Collection entries
══════════════════════════════

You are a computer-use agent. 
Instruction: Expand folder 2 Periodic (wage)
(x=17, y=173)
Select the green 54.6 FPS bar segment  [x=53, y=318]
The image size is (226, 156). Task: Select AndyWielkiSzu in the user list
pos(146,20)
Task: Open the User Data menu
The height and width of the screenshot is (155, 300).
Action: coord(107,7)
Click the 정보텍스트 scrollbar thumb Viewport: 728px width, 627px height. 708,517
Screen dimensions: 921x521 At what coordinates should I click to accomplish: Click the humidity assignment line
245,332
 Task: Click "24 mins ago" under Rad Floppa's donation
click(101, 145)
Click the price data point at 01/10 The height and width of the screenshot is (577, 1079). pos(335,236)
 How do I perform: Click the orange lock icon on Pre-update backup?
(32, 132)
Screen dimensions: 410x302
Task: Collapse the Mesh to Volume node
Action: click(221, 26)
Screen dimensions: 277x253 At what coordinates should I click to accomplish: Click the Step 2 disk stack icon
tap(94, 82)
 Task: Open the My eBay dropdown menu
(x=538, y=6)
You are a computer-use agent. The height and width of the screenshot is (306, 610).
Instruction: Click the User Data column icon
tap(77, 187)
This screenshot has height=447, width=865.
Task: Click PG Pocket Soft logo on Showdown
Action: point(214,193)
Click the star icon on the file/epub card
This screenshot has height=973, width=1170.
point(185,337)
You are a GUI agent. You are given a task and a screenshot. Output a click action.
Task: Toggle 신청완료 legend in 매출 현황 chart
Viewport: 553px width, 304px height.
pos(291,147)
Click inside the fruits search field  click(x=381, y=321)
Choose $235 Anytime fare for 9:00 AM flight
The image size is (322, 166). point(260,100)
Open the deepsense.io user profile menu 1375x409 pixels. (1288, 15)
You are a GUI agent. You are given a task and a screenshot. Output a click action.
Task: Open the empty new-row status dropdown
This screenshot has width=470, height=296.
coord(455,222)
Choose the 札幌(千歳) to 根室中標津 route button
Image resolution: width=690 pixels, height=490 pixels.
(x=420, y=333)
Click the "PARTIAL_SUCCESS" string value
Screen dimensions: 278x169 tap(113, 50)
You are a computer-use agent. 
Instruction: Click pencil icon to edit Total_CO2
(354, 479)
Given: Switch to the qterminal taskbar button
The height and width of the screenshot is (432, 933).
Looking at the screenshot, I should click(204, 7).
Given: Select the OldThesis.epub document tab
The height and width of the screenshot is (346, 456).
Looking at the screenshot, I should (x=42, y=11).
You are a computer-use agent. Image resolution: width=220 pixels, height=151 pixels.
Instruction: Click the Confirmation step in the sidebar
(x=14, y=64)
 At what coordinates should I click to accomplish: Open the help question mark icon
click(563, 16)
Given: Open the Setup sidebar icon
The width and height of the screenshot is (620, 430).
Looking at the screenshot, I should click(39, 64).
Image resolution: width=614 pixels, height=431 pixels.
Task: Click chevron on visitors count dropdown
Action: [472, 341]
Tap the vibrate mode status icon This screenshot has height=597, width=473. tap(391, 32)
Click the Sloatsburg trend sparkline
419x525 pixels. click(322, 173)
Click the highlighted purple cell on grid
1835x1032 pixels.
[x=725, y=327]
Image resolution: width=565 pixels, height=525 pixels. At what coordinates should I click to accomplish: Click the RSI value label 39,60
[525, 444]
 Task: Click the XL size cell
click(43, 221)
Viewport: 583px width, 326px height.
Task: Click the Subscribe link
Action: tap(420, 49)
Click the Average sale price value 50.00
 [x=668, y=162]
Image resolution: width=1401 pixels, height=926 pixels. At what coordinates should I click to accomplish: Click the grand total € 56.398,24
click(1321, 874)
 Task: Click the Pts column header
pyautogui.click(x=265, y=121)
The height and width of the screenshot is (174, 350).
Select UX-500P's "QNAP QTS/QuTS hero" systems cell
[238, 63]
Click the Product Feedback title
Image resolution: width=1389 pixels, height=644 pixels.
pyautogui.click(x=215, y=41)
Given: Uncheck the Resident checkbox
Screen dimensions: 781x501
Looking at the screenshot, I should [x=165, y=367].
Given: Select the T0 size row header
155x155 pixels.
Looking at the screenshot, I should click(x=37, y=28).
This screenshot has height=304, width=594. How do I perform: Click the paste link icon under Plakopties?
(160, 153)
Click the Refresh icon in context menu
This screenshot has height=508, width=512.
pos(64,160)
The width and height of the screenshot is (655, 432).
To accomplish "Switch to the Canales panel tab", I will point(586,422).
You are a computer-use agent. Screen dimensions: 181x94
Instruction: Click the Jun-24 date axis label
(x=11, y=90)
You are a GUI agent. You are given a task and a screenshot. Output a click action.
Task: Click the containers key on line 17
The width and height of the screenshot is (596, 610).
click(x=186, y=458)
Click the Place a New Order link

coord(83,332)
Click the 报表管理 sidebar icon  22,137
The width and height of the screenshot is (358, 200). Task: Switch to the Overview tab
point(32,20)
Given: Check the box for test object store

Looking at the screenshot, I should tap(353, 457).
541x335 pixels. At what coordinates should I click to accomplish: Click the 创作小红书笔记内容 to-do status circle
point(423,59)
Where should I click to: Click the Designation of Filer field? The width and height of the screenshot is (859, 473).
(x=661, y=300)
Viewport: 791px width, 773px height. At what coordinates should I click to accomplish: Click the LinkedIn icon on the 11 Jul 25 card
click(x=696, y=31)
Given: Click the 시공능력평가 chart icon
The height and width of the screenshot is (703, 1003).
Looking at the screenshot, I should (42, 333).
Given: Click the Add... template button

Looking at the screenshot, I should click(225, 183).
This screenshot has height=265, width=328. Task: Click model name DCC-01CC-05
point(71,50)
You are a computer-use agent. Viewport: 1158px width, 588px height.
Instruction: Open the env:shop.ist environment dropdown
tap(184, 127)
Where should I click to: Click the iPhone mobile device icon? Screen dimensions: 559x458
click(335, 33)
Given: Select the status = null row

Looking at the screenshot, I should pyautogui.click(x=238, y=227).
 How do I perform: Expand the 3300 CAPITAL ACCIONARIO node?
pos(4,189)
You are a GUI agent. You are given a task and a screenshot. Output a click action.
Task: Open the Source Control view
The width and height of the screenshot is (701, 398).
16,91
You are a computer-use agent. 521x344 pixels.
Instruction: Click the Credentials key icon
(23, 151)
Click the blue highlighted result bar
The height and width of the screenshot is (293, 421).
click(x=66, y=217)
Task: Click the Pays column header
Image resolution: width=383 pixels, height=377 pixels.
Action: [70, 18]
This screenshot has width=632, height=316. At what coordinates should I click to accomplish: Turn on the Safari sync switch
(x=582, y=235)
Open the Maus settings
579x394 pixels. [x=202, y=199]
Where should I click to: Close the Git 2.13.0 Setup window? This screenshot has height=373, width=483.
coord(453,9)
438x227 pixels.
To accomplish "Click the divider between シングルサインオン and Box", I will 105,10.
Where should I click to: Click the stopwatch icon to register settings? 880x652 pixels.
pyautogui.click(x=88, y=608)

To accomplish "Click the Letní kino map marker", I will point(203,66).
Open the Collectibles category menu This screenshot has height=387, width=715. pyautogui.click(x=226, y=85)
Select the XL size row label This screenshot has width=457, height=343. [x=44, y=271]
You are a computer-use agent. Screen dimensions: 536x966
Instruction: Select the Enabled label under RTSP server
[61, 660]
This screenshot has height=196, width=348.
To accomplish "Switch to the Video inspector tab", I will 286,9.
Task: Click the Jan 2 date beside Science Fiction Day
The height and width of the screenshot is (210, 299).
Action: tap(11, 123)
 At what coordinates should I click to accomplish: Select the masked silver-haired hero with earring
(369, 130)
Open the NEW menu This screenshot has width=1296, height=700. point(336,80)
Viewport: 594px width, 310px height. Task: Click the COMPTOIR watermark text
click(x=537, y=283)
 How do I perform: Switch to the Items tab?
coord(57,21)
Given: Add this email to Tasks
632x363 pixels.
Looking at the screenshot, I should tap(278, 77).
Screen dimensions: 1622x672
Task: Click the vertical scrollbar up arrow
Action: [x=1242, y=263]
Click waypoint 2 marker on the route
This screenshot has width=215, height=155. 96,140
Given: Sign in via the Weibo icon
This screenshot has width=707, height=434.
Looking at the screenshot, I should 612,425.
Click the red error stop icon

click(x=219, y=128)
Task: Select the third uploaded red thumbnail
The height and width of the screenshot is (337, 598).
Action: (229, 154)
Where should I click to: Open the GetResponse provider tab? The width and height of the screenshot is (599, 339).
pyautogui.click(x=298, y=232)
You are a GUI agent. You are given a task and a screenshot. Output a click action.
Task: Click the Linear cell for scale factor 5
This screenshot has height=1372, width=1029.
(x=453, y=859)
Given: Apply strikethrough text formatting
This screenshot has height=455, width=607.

══════════════════════════════

• DIRECTIONS:
Look through the records and gather each line with the word "chart".

• ANSWER BELOW:
Task: Toggle 신청완료 legend in 매출 현황 chart
Given: Click the 시공능력평가 chart icon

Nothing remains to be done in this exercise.